July 14, 2016

Weight loss success is that elusive reward we strive for. We all have friends or family members who can eat whatever they want and not gain weight, and we all have others in our lives who are completely different. Even amongst family members, there are striking differences in the foods and amounts that siblings can eat. So how can you improve your weight loss success?

The bottom line is that each body is different. While that seems obvious when you think about appearance, it’s less obvious when considering hormonal responses, microbiome, appetite regulation, taste preferences, and social influences. These can all have an impact on the amount we weigh.

A study being undertaken in Israel is comparing individual responses to foods, and coming up with surprising results. The old dogma that calories control weight is clearly being disproven: in its place is a far more complex set of criteria that are different for each person.

As an example, two women were paired up and tracked for a week. Their activity levels and food choices and amounts were the same, with the aim to eliminate confounding factors. What the two have discovered about their own bodies is enlightening. One found that some of her favourite foods – grapes, sushi, chicken sandwiches, and cereal made her blood glucose skyrocket. Her partner’s blood glucose did little in response to these foods.
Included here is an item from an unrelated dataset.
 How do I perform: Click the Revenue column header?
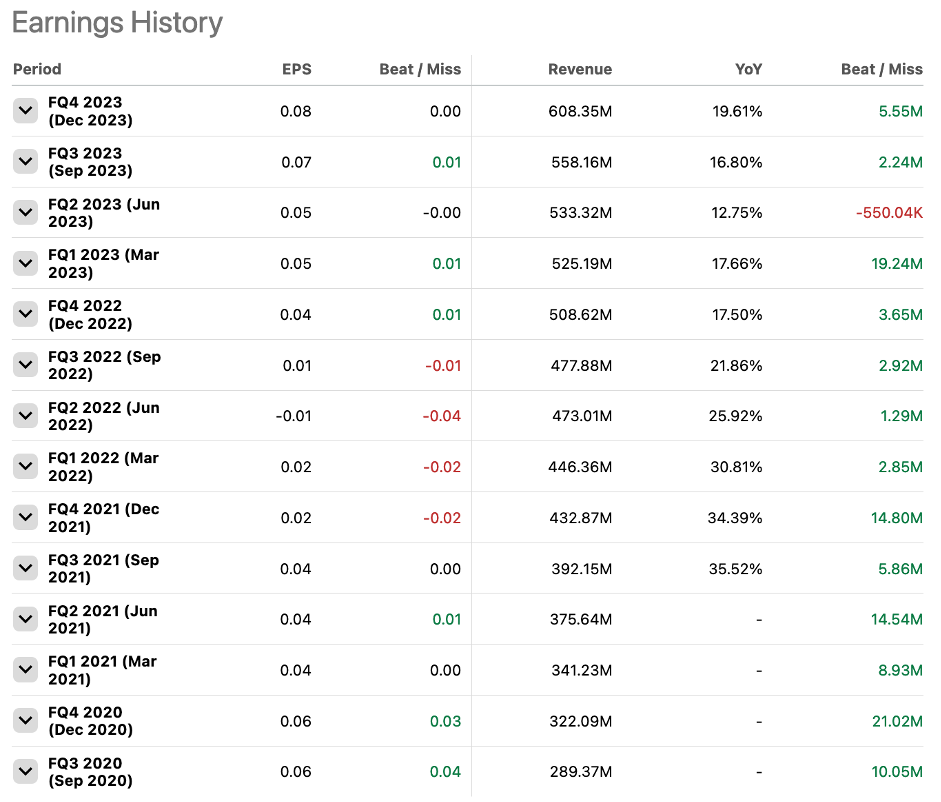point(580,69)
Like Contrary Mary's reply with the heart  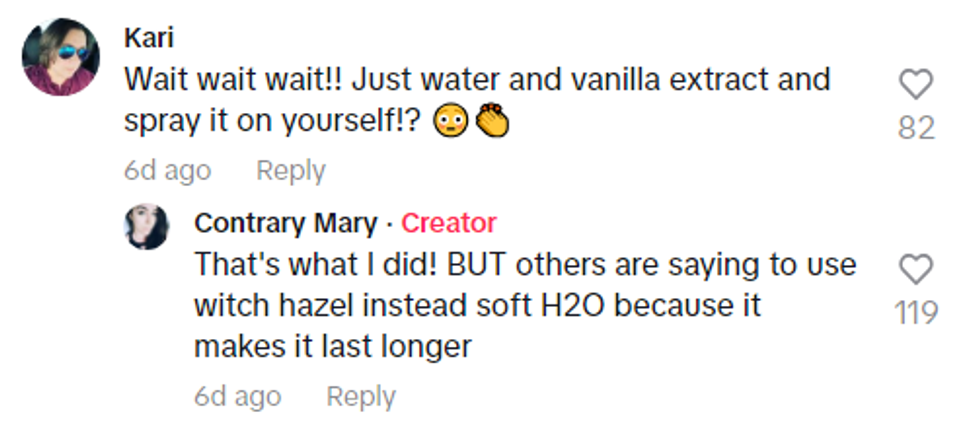[916, 269]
On the plus side, the first woman’s blood glucose rise was minimal after eating chocolate, ice-cream and soft drink. That’s pretty much the opposite of what most people would think.

The study is now looking at gut microbes to determine the influence they may play, and the results are looking promising.

While the study is on-going and the results are a long way off, there are things you can to do improve your chances of weight loss success:

  1. Keep an open mind. No matter what you think you know about how you “should” lose weight, it may well be wrong.
  2. Make a change. If you’re trying to lose weight and it’s not happening, it might be time to make a change. As an example, just because you think muesli and yoghurt is a healthy breakfast suitable for weight loss, doesn’t mean that it’s right for your body. Perhaps a protein-based smoothie would work better, or bacon and eggs, or even avocado and vegies.
  3. Listen discriminately. Other people’s suggestions may well be true for the person giving the advice (you know, “If it worked for me it will work for you, too.”), but don’t try to incorporate all suggestions, and don’t just accept them to be true.
  4. Be disciplined. Decide on an eating pattern and stick to it with discipline for a few weeks. Take note of how you feel and how clear your mind is as well as how much weight and centimetres you lose. If you notice improvements in none of these areas, the eating pattern is clearly not right for you. Refer back to point 1.
  5. Get help. Help may come as an eating plan with built-in support like Healthy Inspirations or consulting a dietitian, but it needs to be from someone who knows how to help you adapt a healthy eating pattern in response to the needs of your body.

While research may not yet be able to give us all the answers when it comes to effective weight loss, your body knows exactly what you need. Listen to your body and the responses it has to particular foods, and you’ll be well on your way to lasting weight control.